» Data
_ _ _ _

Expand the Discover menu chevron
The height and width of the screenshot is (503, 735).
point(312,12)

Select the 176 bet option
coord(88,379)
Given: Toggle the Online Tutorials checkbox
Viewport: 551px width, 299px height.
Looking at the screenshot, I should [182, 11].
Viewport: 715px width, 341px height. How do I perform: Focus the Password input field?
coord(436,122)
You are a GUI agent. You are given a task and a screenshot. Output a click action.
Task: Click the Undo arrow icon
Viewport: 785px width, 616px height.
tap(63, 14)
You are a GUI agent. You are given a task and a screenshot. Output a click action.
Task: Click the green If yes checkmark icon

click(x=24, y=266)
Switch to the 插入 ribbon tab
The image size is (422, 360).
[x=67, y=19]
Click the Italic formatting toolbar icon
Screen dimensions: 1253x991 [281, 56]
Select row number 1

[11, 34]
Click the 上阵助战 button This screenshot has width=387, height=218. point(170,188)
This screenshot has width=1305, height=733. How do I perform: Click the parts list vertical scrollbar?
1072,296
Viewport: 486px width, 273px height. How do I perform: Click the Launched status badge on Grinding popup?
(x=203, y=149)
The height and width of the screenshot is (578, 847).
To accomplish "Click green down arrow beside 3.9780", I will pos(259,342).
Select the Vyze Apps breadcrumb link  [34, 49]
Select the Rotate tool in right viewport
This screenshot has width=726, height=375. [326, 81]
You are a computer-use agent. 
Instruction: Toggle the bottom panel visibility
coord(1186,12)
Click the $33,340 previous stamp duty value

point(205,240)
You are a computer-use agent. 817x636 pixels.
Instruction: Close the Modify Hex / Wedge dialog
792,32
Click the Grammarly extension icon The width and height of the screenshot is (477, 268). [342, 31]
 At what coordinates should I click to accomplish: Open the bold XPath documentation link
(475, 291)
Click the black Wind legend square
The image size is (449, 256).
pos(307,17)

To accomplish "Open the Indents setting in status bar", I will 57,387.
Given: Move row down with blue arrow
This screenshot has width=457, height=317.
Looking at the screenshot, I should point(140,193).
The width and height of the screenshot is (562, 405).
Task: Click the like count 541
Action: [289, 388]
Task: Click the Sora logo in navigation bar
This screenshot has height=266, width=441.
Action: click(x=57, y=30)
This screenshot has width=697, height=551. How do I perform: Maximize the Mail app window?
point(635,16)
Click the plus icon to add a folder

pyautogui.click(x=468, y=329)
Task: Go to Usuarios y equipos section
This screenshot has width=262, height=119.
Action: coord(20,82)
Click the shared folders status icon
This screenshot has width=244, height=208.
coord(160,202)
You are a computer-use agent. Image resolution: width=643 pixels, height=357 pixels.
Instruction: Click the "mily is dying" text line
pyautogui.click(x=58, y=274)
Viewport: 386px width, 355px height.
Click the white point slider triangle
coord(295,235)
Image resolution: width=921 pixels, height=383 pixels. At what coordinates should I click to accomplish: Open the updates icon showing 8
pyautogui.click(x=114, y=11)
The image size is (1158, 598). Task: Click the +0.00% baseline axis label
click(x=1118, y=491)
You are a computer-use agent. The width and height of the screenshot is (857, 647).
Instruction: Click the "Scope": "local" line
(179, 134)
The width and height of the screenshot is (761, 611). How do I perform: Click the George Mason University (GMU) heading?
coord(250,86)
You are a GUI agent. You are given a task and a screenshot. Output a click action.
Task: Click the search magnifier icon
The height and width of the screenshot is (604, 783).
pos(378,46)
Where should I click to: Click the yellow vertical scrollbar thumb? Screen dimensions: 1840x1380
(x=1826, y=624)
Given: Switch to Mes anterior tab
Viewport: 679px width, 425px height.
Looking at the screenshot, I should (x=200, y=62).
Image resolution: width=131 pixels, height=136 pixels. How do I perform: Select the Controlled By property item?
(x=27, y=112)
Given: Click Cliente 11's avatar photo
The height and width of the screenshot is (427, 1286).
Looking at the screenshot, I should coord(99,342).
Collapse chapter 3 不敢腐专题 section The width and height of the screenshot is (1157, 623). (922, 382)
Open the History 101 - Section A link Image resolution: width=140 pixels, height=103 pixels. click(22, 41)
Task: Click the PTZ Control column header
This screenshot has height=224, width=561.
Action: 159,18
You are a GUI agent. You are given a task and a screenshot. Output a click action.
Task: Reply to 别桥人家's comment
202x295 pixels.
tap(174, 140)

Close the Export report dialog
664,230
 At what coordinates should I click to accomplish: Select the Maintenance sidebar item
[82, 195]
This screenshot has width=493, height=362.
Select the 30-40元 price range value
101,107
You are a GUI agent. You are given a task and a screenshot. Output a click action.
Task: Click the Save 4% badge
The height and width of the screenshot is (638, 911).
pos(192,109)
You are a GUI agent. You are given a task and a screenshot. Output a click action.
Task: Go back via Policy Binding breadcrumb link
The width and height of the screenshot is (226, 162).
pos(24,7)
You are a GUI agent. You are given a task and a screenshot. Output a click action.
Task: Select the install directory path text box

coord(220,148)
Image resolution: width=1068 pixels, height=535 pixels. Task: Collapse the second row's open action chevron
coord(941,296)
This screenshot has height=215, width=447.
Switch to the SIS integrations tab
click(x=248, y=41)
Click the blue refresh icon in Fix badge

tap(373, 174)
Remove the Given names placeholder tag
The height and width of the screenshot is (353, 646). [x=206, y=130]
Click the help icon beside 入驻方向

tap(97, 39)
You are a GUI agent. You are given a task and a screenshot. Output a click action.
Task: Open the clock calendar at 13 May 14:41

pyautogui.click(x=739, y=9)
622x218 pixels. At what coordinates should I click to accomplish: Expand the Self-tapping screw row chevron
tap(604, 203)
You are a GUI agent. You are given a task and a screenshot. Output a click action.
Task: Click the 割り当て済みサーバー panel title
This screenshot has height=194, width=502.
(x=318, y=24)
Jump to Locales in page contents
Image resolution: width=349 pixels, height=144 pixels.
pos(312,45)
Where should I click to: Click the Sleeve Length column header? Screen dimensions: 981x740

_ _ _ _

» Directions for this task
The answer should contain only the lines from the first line of the entries through the line holding "Click the Grammarly", each exactly as written.

» Result
Expand the Discover menu chevron
The height and width of the screenshot is (503, 735).
point(312,12)

Select the 176 bet option
coord(88,379)
Given: Toggle the Online Tutorials checkbox
Viewport: 551px width, 299px height.
Looking at the screenshot, I should [182, 11].
Viewport: 715px width, 341px height. How do I perform: Focus the Password input field?
coord(436,122)
You are a GUI agent. You are given a task and a screenshot. Output a click action.
Task: Click the Undo arrow icon
Viewport: 785px width, 616px height.
tap(63, 14)
You are a GUI agent. You are given a task and a screenshot. Output a click action.
Task: Click the green If yes checkmark icon

click(x=24, y=266)
Switch to the 插入 ribbon tab
The image size is (422, 360).
[x=67, y=19]
Click the Italic formatting toolbar icon
Screen dimensions: 1253x991 [281, 56]
Select row number 1

[11, 34]
Click the 上阵助战 button This screenshot has width=387, height=218. point(170,188)
This screenshot has width=1305, height=733. How do I perform: Click the parts list vertical scrollbar?
1072,296
Viewport: 486px width, 273px height. How do I perform: Click the Launched status badge on Grinding popup?
(x=203, y=149)
The height and width of the screenshot is (578, 847).
To accomplish "Click green down arrow beside 3.9780", I will pos(259,342).
Select the Vyze Apps breadcrumb link  [34, 49]
Select the Rotate tool in right viewport
This screenshot has width=726, height=375. [326, 81]
You are a computer-use agent. 
Instruction: Toggle the bottom panel visibility
coord(1186,12)
Click the $33,340 previous stamp duty value

point(205,240)
You are a computer-use agent. 817x636 pixels.
Instruction: Close the Modify Hex / Wedge dialog
792,32
Click the Grammarly extension icon The width and height of the screenshot is (477, 268). [342, 31]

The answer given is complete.